• _Your task_: Please say who introduced the term "lithoprotection," according to the lithoprotection article below, and in what year.

• _Source passage_:

= Lithoprotection =

Term where rock cover in a habitat provides a diversity of local wildlife

Lithoprotection is a term introduced in 2001 by Armenian biologist Tigran Tadevosyan as the name for the phenomenon where rock covers of a habitat diversifies local wildlife.

==Etymology==
The word "lithoprotection" originates from the Greek root "lithos", meaning "stone", and the Latin root "protectus", meaning "to cover".

==Definition==
Originally an existence of a lithoprotection had been proposed based on observations of increased plant and animal diversity in habitats with rock cover compared to habitats without rock cover in the same conditions of an arid climate and steep slopes (Safarian, 1960; Tadevosyan, 2001). To explain this phenomenon, the author compared the life forms of plants, and the body sizes and escape strategies of animals inhabiting habitats with and without rock cover (Tadevosyan, 2001 - 2002). His conclusion was that many groups of vascular plants, including trees, shrubs, succulents, ferns, and moss species, linked to rocky substrates because they require higher than an area's average soil humidity, sometimes being shaded by a solid piece of rock, as well as strong attachment to the substrate. On the other hand, many relatively large animals (including larger lizards, snakes, some mammals and many bird species) need habitats with a dense network of shelters created by crevices and spaces between rocks in order survive overheating and predation. Thus, due to its ability to prevent the evaporation of humidity from the soil, to catch the seeds of plants, to hold trees and shrubs securely to the ground and to serve as a network of efficient shelters for many animals and shade-loving plants, rock cover lithoprotection is being considered as a protective element of a habitat biodiversity.

==Conservation==
Managing lithoprotection may be used as a measure of managing wildlife. Removal of a lithoprotection by cleaning an area of stone and rocks is a common practice in an urban landscape development. Because a lack of lithoprotection is equal to decreased biodiversity, this practice can be considered one of the core mechanisms of biodiversity loss in urban landscapes. Adding lithoprotection in contrary typically attracts wildlife and helps diversify and maintain biodiversity of a landscape (Tadevosyan, 2001). Bright examples of artificial use of lithoprotection are attractive rockeries, Japanese rock garden and other elements of a garden design.

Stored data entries
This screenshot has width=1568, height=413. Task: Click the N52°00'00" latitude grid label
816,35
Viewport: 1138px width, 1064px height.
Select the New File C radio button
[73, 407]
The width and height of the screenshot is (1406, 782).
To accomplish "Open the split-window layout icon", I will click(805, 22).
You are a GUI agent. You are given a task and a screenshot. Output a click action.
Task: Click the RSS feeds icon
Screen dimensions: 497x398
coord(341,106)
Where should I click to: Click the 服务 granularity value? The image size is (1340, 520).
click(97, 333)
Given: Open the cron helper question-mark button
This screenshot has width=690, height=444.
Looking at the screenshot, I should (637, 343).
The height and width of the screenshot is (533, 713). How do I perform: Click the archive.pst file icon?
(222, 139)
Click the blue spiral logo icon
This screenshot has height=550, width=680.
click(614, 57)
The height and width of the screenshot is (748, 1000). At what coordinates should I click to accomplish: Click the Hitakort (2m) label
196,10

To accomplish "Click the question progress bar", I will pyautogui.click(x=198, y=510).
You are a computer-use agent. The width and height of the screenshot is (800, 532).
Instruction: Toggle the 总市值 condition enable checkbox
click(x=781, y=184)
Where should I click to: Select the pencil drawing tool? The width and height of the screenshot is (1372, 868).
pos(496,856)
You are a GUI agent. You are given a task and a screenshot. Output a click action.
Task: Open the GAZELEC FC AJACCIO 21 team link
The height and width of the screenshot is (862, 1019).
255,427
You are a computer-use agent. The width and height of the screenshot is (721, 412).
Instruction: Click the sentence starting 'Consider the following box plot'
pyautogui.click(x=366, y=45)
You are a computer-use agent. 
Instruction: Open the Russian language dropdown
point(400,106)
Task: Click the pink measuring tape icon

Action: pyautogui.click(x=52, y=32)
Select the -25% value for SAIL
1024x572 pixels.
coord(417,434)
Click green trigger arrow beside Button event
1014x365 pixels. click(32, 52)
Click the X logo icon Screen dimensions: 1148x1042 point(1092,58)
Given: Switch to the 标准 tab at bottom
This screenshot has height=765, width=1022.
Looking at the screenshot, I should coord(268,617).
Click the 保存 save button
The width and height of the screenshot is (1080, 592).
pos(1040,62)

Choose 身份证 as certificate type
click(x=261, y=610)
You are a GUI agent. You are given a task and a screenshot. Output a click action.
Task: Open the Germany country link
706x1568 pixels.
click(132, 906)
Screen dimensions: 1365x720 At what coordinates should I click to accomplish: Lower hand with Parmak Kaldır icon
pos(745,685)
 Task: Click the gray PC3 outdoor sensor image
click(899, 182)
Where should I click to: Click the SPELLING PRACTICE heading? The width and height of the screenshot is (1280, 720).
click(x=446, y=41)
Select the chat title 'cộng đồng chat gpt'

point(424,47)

• _Your response_: Armenian biologist Tigran Tadevosyan introduced it in 2001.